Fine, along with Plastic Man creator Jack Cole, was a ghost artist on Will Eisner's celebrated Sunday-supplement newspaper comic book The Spirit during Eisner's World War II military service, Fine inking over Cole's pencil work. Some of these were reprinted in Quality's Police Comics and The Spirit comic book, where Fine's work continued to appear through 1949, five years after Fine had left comics.

Joe Simon, an artist and the first editor of Marvel Comics, called Fine his "favorite artist.... He was also Jack Kirby's favorite artist. I know that Jack was a fan of and greatly influenced by Fine's work". Fine is credited with being the first comics artist to draw a line of saliva running between the upper and lower teeth in a character's open mouth (a device commonly associated with Kirby).

===Advertising and comic strips===
Leaving comic books in 1944, Fine segued into newspapers by drawing Sunday advertising comics. Starting out at Johnstone and Cushing, he formed his own company with Don Komisarov, whom he had met doing The Throp Family for Liberty in 1946. He had many accounts, but his two most enduring were the series he did for Philip Morris USA and the Sam Spade strip for Wildroot Cream-Oil.

He later drew the comic strips Taylor Woe (1949), Adam Ames (1959) and Peter Scratch (1965). In a single return to comic books, he contributed to a toy company's custom one-shot, Wham-O Giant Comics (1967), illustrating a two-page story, "The Man From Aeons", starring a prehistoric man who, though named "Tor", was not the same-name caveman character created in the 1950s by Joe Kubert.

Fine also worked on the strip Space Conquerors in the magazine Boys' Life from the late 1960s until his death.
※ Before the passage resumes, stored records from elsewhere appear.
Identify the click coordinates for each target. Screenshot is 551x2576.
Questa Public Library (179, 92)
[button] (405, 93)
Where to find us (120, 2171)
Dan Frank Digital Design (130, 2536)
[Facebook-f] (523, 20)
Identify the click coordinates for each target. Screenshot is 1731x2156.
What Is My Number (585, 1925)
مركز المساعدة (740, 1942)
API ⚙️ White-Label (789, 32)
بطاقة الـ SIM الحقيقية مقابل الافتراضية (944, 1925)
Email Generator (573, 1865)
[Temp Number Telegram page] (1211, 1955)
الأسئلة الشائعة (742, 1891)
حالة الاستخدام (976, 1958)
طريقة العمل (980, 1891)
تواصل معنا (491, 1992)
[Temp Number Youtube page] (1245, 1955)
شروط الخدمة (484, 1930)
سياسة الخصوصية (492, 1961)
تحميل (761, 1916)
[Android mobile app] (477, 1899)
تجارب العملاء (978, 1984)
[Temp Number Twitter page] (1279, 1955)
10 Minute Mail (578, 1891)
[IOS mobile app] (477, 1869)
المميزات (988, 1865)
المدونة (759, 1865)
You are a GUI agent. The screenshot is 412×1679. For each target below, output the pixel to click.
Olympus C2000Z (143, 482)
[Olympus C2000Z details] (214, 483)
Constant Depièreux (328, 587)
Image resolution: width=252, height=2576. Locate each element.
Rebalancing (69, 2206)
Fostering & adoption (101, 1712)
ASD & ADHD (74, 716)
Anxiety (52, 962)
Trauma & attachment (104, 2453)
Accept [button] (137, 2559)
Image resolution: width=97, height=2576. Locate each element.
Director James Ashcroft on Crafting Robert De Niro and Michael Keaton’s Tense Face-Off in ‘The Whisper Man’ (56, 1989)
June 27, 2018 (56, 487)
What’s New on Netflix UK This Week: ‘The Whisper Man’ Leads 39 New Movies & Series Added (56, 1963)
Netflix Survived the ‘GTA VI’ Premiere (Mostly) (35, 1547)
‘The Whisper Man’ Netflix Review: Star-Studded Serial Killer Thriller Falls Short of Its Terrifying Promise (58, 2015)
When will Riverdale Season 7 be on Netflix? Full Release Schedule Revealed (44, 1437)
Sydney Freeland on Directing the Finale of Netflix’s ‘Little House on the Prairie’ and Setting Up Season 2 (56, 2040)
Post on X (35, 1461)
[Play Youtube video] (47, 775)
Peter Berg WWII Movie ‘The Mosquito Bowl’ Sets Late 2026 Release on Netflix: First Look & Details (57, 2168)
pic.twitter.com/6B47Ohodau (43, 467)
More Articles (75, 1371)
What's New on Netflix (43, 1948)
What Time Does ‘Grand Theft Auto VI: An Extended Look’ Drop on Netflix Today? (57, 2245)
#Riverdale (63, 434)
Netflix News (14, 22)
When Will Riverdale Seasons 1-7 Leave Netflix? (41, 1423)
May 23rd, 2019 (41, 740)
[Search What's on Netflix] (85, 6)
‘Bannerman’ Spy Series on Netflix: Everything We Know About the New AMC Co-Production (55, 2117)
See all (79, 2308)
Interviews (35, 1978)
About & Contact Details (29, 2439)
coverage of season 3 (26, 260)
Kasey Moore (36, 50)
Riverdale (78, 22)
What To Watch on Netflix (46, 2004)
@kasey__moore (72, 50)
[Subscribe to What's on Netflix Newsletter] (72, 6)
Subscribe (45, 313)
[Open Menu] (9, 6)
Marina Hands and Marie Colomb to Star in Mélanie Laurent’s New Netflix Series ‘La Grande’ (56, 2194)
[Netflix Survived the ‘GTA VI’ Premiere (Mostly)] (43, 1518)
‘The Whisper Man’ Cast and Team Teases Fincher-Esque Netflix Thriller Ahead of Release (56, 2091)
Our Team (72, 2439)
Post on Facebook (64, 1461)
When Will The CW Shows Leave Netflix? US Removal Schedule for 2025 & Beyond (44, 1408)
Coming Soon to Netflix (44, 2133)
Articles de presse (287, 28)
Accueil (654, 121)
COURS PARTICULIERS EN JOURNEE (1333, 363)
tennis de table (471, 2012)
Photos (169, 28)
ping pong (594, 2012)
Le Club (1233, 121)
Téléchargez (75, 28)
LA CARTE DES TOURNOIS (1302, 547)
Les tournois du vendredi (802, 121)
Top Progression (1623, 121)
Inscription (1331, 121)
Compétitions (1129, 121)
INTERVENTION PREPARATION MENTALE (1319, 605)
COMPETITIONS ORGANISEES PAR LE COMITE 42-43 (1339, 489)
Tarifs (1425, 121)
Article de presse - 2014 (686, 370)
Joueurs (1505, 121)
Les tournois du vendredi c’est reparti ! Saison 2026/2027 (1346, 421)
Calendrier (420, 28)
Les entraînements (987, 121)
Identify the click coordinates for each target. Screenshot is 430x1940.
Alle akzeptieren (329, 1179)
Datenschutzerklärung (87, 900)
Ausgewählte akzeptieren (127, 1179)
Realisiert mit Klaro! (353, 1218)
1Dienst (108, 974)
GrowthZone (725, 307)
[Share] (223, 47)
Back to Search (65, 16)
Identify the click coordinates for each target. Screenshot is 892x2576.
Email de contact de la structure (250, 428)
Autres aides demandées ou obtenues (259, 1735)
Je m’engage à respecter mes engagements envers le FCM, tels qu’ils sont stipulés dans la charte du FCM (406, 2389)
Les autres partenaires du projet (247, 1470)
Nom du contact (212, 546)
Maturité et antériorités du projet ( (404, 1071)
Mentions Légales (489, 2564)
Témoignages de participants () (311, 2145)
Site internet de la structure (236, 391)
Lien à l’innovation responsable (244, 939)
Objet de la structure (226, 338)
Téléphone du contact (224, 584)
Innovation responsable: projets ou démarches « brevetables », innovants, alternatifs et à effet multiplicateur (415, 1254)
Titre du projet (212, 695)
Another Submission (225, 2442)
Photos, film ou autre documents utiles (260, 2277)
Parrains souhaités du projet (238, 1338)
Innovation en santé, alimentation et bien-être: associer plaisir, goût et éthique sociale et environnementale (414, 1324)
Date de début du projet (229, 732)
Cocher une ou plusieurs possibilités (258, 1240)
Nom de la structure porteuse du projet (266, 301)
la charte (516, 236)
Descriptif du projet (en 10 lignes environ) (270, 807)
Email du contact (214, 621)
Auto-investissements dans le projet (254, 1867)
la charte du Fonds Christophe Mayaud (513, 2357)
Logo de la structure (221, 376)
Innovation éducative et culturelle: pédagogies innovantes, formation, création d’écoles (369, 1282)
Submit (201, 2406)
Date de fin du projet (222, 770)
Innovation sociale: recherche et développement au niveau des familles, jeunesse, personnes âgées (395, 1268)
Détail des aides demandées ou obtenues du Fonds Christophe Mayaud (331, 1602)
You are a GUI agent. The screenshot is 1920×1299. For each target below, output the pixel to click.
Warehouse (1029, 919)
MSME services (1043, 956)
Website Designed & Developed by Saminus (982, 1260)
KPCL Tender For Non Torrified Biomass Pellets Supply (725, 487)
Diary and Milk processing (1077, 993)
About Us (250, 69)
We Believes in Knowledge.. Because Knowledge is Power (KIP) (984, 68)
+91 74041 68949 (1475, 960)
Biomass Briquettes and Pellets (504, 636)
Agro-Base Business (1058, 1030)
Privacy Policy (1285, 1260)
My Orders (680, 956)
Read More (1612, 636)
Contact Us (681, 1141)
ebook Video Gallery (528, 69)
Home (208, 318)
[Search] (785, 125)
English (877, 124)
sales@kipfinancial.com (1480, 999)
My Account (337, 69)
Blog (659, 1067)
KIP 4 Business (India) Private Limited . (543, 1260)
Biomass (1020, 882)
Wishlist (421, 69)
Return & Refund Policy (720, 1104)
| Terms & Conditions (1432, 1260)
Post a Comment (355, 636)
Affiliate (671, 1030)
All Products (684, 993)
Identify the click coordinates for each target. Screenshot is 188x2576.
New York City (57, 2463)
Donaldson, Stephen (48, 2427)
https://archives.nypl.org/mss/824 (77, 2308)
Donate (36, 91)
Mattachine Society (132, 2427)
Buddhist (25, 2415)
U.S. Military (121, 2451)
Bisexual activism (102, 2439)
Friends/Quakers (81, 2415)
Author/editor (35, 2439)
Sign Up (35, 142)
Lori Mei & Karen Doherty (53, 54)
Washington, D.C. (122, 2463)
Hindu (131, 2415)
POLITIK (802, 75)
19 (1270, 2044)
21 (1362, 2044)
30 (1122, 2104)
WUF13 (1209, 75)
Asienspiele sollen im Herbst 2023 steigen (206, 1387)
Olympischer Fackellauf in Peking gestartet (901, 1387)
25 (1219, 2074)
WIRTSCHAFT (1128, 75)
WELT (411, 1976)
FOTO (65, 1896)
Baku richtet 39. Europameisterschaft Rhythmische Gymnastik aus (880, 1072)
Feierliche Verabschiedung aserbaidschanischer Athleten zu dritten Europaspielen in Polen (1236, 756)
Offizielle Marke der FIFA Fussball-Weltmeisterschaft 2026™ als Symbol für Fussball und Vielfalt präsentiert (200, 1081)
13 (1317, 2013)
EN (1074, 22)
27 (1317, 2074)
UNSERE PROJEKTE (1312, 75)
He and writer Gill Fox, whom he had met during his time with Eisner & Iger and remained in contact with, were developing new comic strips when Fine was found dead of a heart attack in his studio.

===Later life===
By the late 1960s, Fine lived in Lido Beach, New York, on Long Island, owning two houses there.

==Collections==
Fine's Spirit work has been reprinted in DC Comics' hardcover collections The Spirit Archives vols. 5 to 9 (2001–2003), spanning July 1942 to December 1944.

Selections of Fine's other comics works, including the Flame, Doll Man, Uncle Sam, the Ray, and Black Condor, have been reprinted in Pure Imagination's Lou Fine Reader, by Greg Theakston, vols. 1 (2003, ISBN 1-56685-025-8) and 2.